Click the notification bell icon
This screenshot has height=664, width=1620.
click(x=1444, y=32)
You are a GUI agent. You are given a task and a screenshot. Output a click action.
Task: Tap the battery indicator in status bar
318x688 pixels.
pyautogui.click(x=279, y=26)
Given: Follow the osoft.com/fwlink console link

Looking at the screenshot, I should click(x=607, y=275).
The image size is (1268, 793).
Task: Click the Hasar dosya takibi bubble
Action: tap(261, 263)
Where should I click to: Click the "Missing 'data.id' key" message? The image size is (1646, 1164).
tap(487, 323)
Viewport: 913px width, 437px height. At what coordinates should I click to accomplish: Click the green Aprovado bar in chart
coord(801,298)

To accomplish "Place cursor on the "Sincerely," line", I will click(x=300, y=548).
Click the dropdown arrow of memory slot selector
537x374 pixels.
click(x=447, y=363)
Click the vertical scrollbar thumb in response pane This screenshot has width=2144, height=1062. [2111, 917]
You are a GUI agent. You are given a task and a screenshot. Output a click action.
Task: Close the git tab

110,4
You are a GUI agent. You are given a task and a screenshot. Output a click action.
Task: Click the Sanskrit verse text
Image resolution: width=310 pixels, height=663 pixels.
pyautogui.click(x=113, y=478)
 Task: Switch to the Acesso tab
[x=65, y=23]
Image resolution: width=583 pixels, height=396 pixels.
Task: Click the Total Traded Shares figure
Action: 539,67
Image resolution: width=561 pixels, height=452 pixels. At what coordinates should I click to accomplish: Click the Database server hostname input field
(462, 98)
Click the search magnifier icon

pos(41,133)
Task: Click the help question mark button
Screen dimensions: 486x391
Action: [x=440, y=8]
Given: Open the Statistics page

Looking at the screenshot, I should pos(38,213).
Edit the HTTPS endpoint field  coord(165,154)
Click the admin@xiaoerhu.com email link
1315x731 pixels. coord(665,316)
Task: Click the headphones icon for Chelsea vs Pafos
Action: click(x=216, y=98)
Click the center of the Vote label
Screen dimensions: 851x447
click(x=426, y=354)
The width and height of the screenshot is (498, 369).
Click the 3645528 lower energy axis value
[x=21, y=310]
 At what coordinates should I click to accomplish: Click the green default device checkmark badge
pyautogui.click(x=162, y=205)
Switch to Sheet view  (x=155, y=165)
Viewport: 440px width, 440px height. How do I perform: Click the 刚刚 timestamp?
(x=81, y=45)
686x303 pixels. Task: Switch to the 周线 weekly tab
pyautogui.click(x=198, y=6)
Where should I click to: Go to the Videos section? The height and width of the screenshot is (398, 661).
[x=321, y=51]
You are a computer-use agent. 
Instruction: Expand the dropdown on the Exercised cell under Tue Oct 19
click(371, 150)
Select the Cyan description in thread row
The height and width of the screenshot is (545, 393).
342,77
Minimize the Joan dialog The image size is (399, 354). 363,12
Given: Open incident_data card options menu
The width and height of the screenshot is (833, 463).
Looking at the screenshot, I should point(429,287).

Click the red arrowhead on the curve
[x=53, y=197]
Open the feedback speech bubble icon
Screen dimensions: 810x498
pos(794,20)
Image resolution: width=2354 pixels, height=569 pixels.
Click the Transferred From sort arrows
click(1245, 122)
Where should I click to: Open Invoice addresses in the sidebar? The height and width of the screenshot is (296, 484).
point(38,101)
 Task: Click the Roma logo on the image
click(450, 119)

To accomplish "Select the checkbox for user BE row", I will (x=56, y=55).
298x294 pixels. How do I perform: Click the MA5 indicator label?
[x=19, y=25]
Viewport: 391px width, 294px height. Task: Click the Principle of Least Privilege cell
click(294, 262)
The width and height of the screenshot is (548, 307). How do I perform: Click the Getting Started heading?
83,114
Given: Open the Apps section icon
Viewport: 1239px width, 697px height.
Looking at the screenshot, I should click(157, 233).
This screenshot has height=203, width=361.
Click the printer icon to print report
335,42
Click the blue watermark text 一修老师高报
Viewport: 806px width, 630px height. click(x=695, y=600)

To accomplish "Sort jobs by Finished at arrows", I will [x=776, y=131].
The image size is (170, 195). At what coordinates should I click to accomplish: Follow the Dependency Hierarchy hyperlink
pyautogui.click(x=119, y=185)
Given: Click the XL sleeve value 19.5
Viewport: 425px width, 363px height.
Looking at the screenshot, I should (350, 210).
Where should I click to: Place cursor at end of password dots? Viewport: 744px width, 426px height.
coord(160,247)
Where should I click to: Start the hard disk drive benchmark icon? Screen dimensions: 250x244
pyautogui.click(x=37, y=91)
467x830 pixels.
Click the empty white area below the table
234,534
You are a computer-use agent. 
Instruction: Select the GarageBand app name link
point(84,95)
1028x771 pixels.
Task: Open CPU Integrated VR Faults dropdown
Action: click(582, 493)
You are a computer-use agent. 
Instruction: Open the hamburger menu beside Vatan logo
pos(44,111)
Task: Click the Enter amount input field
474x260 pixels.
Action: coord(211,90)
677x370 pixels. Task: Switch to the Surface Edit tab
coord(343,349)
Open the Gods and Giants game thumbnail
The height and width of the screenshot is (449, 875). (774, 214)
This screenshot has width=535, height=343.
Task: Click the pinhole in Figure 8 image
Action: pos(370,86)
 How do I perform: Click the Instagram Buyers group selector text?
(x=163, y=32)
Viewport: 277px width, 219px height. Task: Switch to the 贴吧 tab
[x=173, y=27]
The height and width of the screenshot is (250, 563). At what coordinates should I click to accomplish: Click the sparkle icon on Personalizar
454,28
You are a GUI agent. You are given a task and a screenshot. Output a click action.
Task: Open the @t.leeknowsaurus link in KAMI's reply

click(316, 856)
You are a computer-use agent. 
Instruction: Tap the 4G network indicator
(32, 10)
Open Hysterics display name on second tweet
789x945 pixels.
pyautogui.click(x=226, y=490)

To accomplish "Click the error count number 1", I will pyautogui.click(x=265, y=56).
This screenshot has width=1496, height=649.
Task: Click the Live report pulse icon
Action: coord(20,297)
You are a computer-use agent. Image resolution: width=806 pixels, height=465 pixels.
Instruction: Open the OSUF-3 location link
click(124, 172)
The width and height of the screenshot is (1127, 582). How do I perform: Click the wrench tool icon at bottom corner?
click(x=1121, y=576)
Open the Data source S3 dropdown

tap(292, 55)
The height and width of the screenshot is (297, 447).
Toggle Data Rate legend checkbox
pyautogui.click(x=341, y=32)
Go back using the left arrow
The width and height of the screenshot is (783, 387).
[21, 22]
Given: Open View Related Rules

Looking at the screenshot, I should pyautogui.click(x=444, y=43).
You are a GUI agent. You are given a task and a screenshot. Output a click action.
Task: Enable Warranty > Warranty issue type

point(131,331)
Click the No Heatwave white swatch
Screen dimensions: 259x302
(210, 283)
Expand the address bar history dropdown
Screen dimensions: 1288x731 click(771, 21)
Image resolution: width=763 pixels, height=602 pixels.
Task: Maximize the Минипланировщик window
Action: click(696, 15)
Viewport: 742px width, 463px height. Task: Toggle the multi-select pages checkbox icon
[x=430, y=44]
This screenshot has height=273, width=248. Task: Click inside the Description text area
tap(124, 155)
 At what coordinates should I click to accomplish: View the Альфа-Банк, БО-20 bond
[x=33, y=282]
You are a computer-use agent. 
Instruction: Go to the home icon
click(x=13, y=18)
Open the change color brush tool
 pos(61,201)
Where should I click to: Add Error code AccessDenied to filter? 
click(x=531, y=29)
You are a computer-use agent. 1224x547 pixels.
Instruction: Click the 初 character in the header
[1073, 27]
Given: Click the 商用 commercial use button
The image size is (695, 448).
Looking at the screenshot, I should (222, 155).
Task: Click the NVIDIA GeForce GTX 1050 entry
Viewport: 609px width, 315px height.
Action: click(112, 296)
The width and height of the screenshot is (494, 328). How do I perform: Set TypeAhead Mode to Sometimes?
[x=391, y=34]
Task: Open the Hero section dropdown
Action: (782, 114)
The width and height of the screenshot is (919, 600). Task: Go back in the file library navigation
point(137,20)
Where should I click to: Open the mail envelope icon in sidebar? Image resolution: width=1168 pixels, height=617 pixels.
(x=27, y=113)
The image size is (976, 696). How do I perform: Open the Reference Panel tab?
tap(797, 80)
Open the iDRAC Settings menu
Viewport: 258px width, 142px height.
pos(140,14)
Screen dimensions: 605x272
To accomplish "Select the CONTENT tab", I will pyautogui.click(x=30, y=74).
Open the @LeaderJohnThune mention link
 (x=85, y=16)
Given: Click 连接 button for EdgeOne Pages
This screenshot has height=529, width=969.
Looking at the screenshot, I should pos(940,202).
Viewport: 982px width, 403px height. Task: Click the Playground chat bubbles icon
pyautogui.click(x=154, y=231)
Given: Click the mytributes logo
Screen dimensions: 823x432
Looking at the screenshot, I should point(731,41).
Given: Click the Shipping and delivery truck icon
++++++++++++++++++++
→ TASK BRIEF
Scan the records above, then copy out each line that mentions "button".

→ SOLUTION
Task: Click the help question mark button
Given: Click the 商用 commercial use button
Given: Click 连接 button for EdgeOne Pages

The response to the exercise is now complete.